• _Text passage_
- - - - -
The worst night of my life so far was when E did not come home at the age of 12. She was missing the whole night. I hope you never have to go through that, but I seriously thought she was in a gutter somewhere. It was a winters night and I remember sitting up the whole night chilled to the bone in fear. It turned out that she had got drunk and stayed at a friends house whose parents had supplied the drink. The next day she was returned by the police in a surly manner and resisted the police with violence. As she slept it off, I remember breaking down finally and the police saying that she had said I was not a bad parent and that I was pretty cool actually. I could simply not understand why she was doing this to herself. It was as if she had a finger permanently on a self destruct button. 
The next low point was when she called me (missing again). This time she sobbed down the phone telling me she was not worthy of living and wanted to kill herself. She had taken an 11 year old boy from school out on an escapade with her and he had got so poisoned with alcohol he had collapsed and spent the night in A/E having his stomach pumped and nearly died. I begged her to come home and we would talk and help her through this. Eventually she did and for one of the first times in her life showed emotion and sobbed for an hour. I naively thought this would be a turning point. However the next night E went missing and ended up with another girl in a lock up garage with 3 older guys. Thankfully nothing happened, thanks be to God. 
Again, the social workers told me it was because she wanted to see her father, that it was a normal teenager thing to do. I pointed out she was 12! Also that it was her father who refused to see her, despite my attempts.
I did after much deliberation and a 7 day repetition of missing episodes take her to the social workers office, demanding they take her into care to help her. Have you any idea what that took as Es mother to bring myself to do this?
Was I met with help? I was told I would be arrested for neglect if I left her there and walked away. At this point I begged them to help me and more importantly her, as she had an undiagnosed disorder fueled by alcohol and needed help. 
As always, E had the upper hand, by escaping the office and going missing. I rested my case. 
After this she continued to go missing, and the social workers were quite happy for her to stay in a house of a friend where the parents drank regularly and allowed their underage children to. E went shop lifting and I took her to many chain supermarkets requesting they arrest her and ban her from the shop and see how accessible the drink is to under age children. Again, they sympathised but said they could not do that.
- - - - -
• _Information provided_
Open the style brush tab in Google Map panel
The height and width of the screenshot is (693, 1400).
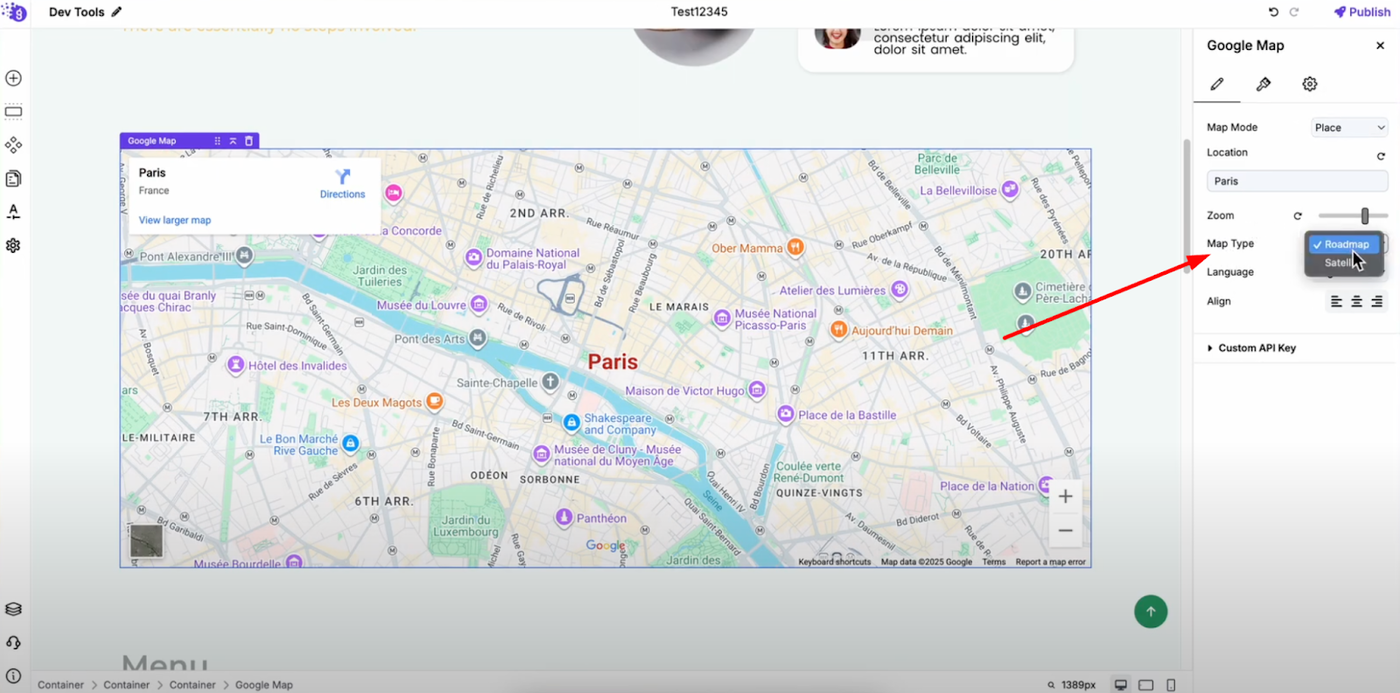coord(1263,84)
- - - - -
• _Prompt A_
Transcribe the account of E going missing from "The next low" to "thanks be to God.".
• _Prompt B_
Pick up the account of E going missing after its last sentence and keep writing it.

• _Final answer A_
The next low point was when she called me (missing again). This time she sobbed down the phone telling me she was not worthy of living and wanted to kill herself. She had taken an 11 year old boy from school out on an escapade with her and he had got so poisoned with alcohol he had collapsed and spent the night in A/E having his stomach pumped and nearly died. I begged her to come home and we would talk and help her through this. Eventually she did and for one of the first times in her life showed emotion and sobbed for an hour. I naively thought this would be a turning point. However the next night E went missing and ended up with another girl in a lock up garage with 3 older guys. Thankfully nothing happened, thanks be to God.

• _Final answer B_
Things came to a head when she came home drunk at the age of 13 and threatened me again. I called the police myself. They arrived and again said they could do nothing, until she swore at me. The police woman saw red and picked E up with a single hand and placed her against the wall, her legs dangling, saying she was arresting her for potential breach of the peace. 
I can remember standing in the police station another time terrified of the unknown process as she had been caught shop lifting and bragged about it. Instead of a cell, the police relented and kept her in a holding room with me. The shame burned on my face as she was finger printed, yet looking at her she merely shrugged her shoulders, smirked saying it was cool.


I was beginning to wonder where this was going to end. As always, E made her own choice. She had gone on a holiday to her fathers as agreed by social workers. I had paid for her to go. She rang me and said she wanted to live with her father permanently and that she was not coming home.
Her father smugly said he would keep her safe and she would come to no harm. 
E had always put her father on a pedestal, and I know she always will. What did I do? Drag her back? What would have been the point. I told her I had only ever tried to do the best for her, and that it was not my job as a parent to make her unhappy. My own mother did not agree with me and stated I should have made her return.
E was now 15. I knew I had to let go. I had done my utmost to show her a different way, take her on holiday, encourage her to read, get an education, take pride in herself. 
In the end we all know the consequences of our actions and we have to take responsibility for them. I am a mother, a nurse, but I am not a qualified psychologist and that is what she needed. But not just any one. The one who flatly told me the only way she would ever function in life was to be locked up for a period of time on treatment. But this never happened, she simply slipped through the system. She never fitted a text book definition, but then what is "normal behaviour".
I don't blame anyone for this, I merely wished at that time there had been better education for professionals and schools and parents in how to deal with these problem kids. We dump them in different areas, we lock them away. But does anyone really understand why they do what they do?


In truth I do blame myself. I will never forgive myself for not getting her away sooner. I will never know if this would have made any difference whatsoever. As we all know in hindsight we would all do things differently sometimes, but as parents we can only do what we think is best at the time.


What is she doing now?...
She stayed with her father, the episodes continued and in fact got worse. 
She is now 20, has been in violent relationships and is now still in one and pregnant.


What can we do as a parent?...
Simply be there to pick up the pieces.


All I would ask is, don't judge anyone in this situation and that they are not bad children and we are not bad parents. There needs to be continued support and help for anyone in this scenario. I know that in Es case that the following is true


                        "You will always find me singing this song"......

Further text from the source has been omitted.